100 Days of Lovingkindness

"…an individual keeps pervading the first direction — as well as the second direction, the third, and the fourth — with an awareness imbued with compassion. Thus he keeps pervading above, below, and all around, everywhere and in every respect the all-encompassing cosmos with an awareness imbued with compassion: abundant, expansive, immeasurable, free from hostility, free from ill will."

I want to focus on the phrase, of the Buddha's, "an awareness imbued with compassion," because I think it's rather important.

Here's something you can try in your meditation. When I'm teaching, often at the beginning of a period of practice I'll suggest that people become aware of the light, and space, and sound around them. It's the space that's particularly important to notice. I encourage them to feel the space in front, behind, to the sides — even above and below.

We have this sense of space as one of our senses, although we tend to neglect it in favor of the big five. If the room you're in was plunged into darkness so that you couldn't see anything at all, you could still point to the door. You would still have a sense of how far it was to each of the walls around you.

It can feel like your mind is filling the space around you. Our awareness seems expansive.

And then I ask people to become aware — in addition — to the inner space of their experience, noticing the sensations that are arising in the body, noticing thoughts and feelings.

There can be a tendency at this point for our awareness to move completely inwards. We drop our awareness of the outer world, and focus exclusively on what's inside. But interesting things happen when you remain aware of outer experience and inner experience simultaneously.

Usually this spacious, open awareness brings about a sense of quiet in the mind. Our thoughts slow down, and may stop altogether. There will inevitably be a tendency for the mind to move either outward into the world, or inward into our physical or mental experience, but if we can find a point of balance where we are equally aware of the other and inner poles of our experience, then the mind remains very still.

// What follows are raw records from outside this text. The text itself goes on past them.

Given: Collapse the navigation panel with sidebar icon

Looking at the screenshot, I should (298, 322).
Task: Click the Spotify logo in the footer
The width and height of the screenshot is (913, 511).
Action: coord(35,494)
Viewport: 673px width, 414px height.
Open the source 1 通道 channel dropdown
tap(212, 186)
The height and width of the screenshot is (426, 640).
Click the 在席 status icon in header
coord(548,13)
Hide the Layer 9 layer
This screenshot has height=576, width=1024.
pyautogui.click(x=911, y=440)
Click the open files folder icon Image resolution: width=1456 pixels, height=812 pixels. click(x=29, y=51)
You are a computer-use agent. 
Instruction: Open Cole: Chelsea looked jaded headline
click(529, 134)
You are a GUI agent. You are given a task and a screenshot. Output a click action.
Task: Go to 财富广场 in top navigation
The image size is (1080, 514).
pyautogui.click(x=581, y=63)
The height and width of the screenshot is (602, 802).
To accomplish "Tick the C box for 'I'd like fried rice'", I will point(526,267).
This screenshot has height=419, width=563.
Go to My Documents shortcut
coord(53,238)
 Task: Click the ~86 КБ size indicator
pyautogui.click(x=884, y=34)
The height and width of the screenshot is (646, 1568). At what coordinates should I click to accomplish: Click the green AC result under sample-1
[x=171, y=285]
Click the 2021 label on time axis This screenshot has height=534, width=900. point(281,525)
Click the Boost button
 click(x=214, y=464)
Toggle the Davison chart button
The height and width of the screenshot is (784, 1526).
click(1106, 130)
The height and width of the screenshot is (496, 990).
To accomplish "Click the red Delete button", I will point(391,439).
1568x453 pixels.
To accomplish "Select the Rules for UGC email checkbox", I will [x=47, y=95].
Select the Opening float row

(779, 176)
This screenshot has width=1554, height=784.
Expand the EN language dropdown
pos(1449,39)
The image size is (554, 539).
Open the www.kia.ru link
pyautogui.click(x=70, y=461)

This state is very restful. There's no need to go looking for our experience; it's just coming to us. We can realize that our experience of the inner and outer worlds is there all the time, and that it's "looking for our experience" that cuts us of from the totality of our experience. As soon as you focus on one thing, you exclude a thousand others. So we just rest, not focusing on anything in particular, letting our experience come to us. So this is deeply restful.

And if we can maintain that point of balance, then the sense of there being an inside and outside to our experience can begin to dissolve and, eventually, vanish altogether. On some level, there's no self or other, but simply an expansive field of undivided awareness.

So this is something I often encourage people to do at the beginning of meditation, but this is also very useful to do when we're moving into the final stage of the metta bhavana or karuna bhavana. Because at this point, when we imbue our mind with compassion, we're also imbuing our world with compassion.

Basically, at this point, any being you happen to meet is going to be met with a compassionate awareness. You might "meet" these beings by hearing their voices, or their car engines, or even by hearing the sound of the airplanes they're in. You might meet them just by knowing that they're present, in the way that you know when your partner is in the next room even if they're silent, or know that there are neighbors in the house next door. Or you may meet them in your mind. You might think of the people who have been in the practice; you're simply receiving an awareness of them into your compassionate mind. Or you might think of people in some far-away country. And of course you are meeting yourself all the time, since both the inner is in your awareness as well as the outer; remember we just have one unified field of awareness. And all of these beings that you come across are met with compassion; you are aware of them as beings who want to be happy and to be free from suffering, and as beings who nevertheless suffer, and you wish that they be free from suffering.

So we have "an awareness imbued with compassion … abundant, expansive, immeasurable, free from hostility, free from ill will." There are no boundaries to the mind.

You can try this exercise of being aware of the inner and outer worlds simultaneously anytime. I'm doing it right now as I type this post. I do it as I'm walking or driving. In fact some of the Buddha's instructions on walking meditation include an awareness of space: "Percipient of what is behind and in front, you should determine on walking back and forth."

This expansive, open, non-self-focused awareness is very accessible. And then all we have to do is to imbue our awareness with compassion, and every being we encounter will be met with kindness and with a desire that they be free from suffering.